- TEXT PASSAGE
For many months, Aifa had very little to say publicly about the higher educational standards demanded by the RDR. I have been to and spoken at several public meetings and conferences attended by leading Aifa members and this was never identified as a major issue.

Suddenly, having discovered that many IFAs, particularly those in their mid to late 50s, are unhappy over the demand that they must sit more exams, Aifa is now getting hot under the collar. Last week’s statement that “the FSA needs to reaffirm its RDR objectives, so that it can be held accountable for delivering them”, as Money Marketing’s Nicole Blackmore reports, is a sign of this.

So is its demand that “no good firm should be put out of business by arbitrary dates imposed by the regulator” or for work-based assessment and vocational training to be recognised as equivalent to qualifications. As I said last week, and as Alan Lakey himself is cleverly picking up on, there are two words that explain this turn of events. They are “Adviser” and “Alliance”.

Similarly, it is interesting to see that, by contrast, in another section of the IFA trade body establishment, the silence on this last-minute opposition to the RDR’s higher qualifications’ initiative has been deafening.

I am referring here to the CII and the PFS. Again, both bodies might well claim they have in the past come out strongly in support of ratcheted-up professional qualifications for advisers and there is no need to do so again.

Yet within the IFA trade press in particular but also on many websites, the debate over grandfathering and the deadline for reaching QCA level 4 has become intense in recent weeks. If so, the CII and PFS’s unwillingness to take part in a discussion in which they are uniquely qualified to contribute is telling.

It would be unfair for me to speak about the RDR without also pointing out one positive aspect of the whole process IFAs have been going through in the past two and a half years. For many, it has meant redefining what they do and how they do it.

In some cases, this follows many years of previous efforts to position themselves as highly professional client-centzred businesses. A classic example of this is Informed Choice chief executive Nick Bamford, whose firm has just launched the website uk, edited by his son Martin.

- LISTED ENTRIES

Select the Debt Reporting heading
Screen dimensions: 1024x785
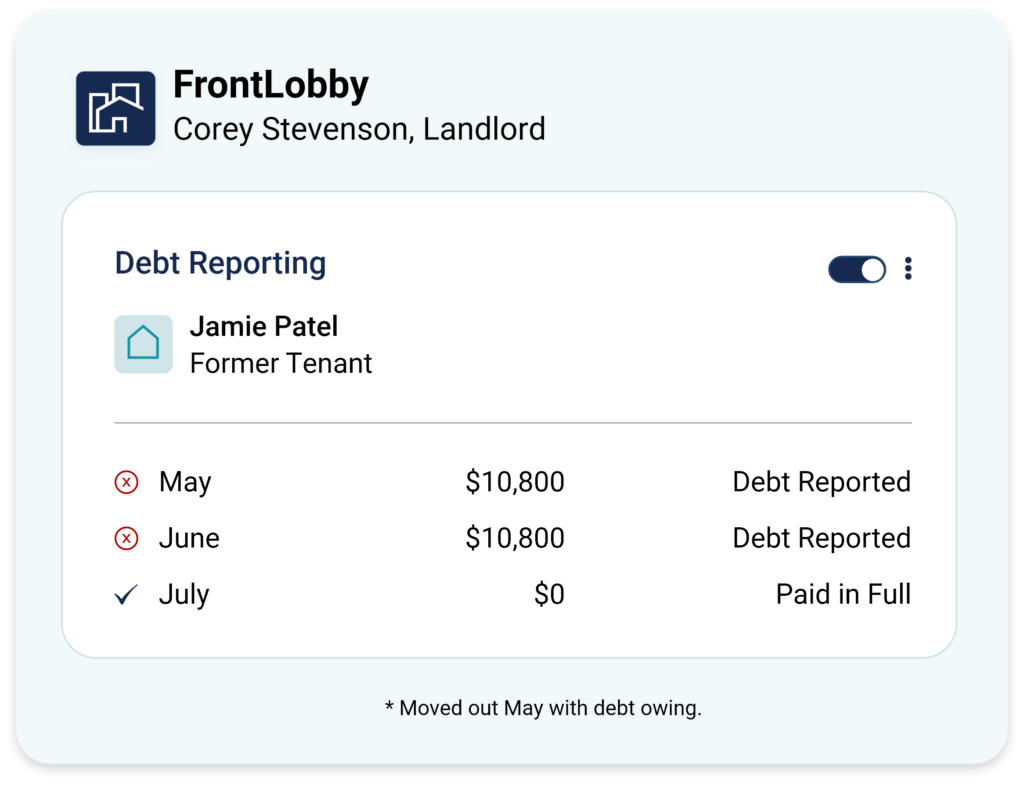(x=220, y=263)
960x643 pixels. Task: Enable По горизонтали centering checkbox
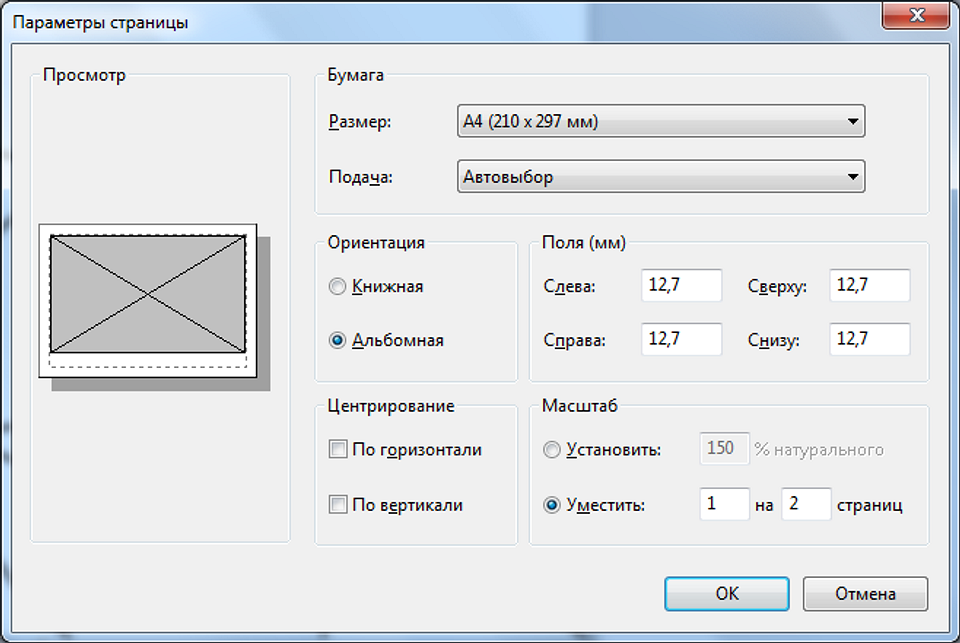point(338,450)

- EXERCISE SET
1) In the RDR commentary, write out the words starting with "It would be" and going on through "his son Martin.", substituting "three years" for "two and a half years".
2) Answer these questions using the RDR commentary.
(a) Which two words does the writer say explain Aifa's turn of events?
(b) Which two bodies does the writer say have stayed silent on the last-minute opposition?
(c) What QCA level does the deadline under debate concern?

- SOLUTIONS BELOW
1)
It would be unfair for me to speak about the RDR without also pointing out one positive aspect of the whole process IFAs have been going through in the past three years. For many, it has meant redefining what they do and how they do it.

In some cases, this follows many years of previous efforts to position themselves as highly professional client-centzred businesses. A classic example of this is Informed Choice chief executive Nick Bamford, whose firm has just launched the website uk, edited by his son Martin.

2)
(a) "Adviser" and "Alliance"
(b) The CII and the PFS
(c) QCA level 4